Coming now to the Seventh Schedule, Entry 23 of the State
List vests in the State Legislature power to enact laws’ on
the subject of ’regulation of mines and mineral development
subject to the provisions of List I with respect to
regulation and development under the control of the Union’.
It would be seen that "subject" to the provisions of List I
the power of the State to enact Legislation on the topic of
"mines and mineral development" is plenary. The relevant
provision in List I is, as already noticed, Entry 54 of the
Union List. It may be mentioned that this scheme of the
distribution of legislative power between the Centre and the
States is not new but is merely a continuation of the state
of affairs which prevailed under the Government of India Act
1935 which included a provision on the lines of Entry 54 of
the Union List which then bore the number item 36 of the
Federal List and an entry corresponding to Entry 23 in the
State List which bore the same number in the Provincial
Legislative List.

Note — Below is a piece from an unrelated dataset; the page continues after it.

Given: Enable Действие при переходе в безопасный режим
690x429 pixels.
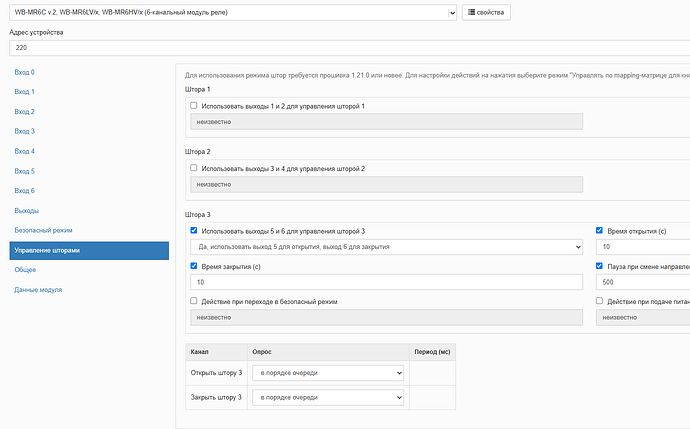Looking at the screenshot, I should coord(194,301).
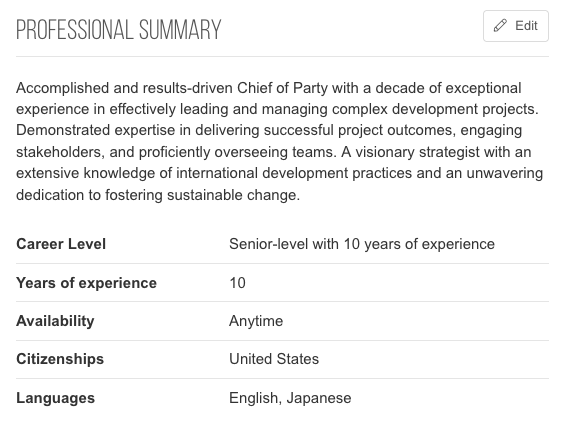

There is no controversy that the Central
Act has been enacted by Parliament in exercise of the
legislative power contained in Entry 54 or as regards the
Central Act containing a declaration in terms of what is
required by Entry 54 for it enacts by s. 2:
"It is hereby declared that it is expedient in the public
interest that the Union should take under its control the
regulation of mines and the development of minerals to the
extent hereinafter provided".
It does not need much argument to realise that to the extent
to which the Union Government had taken under "its control"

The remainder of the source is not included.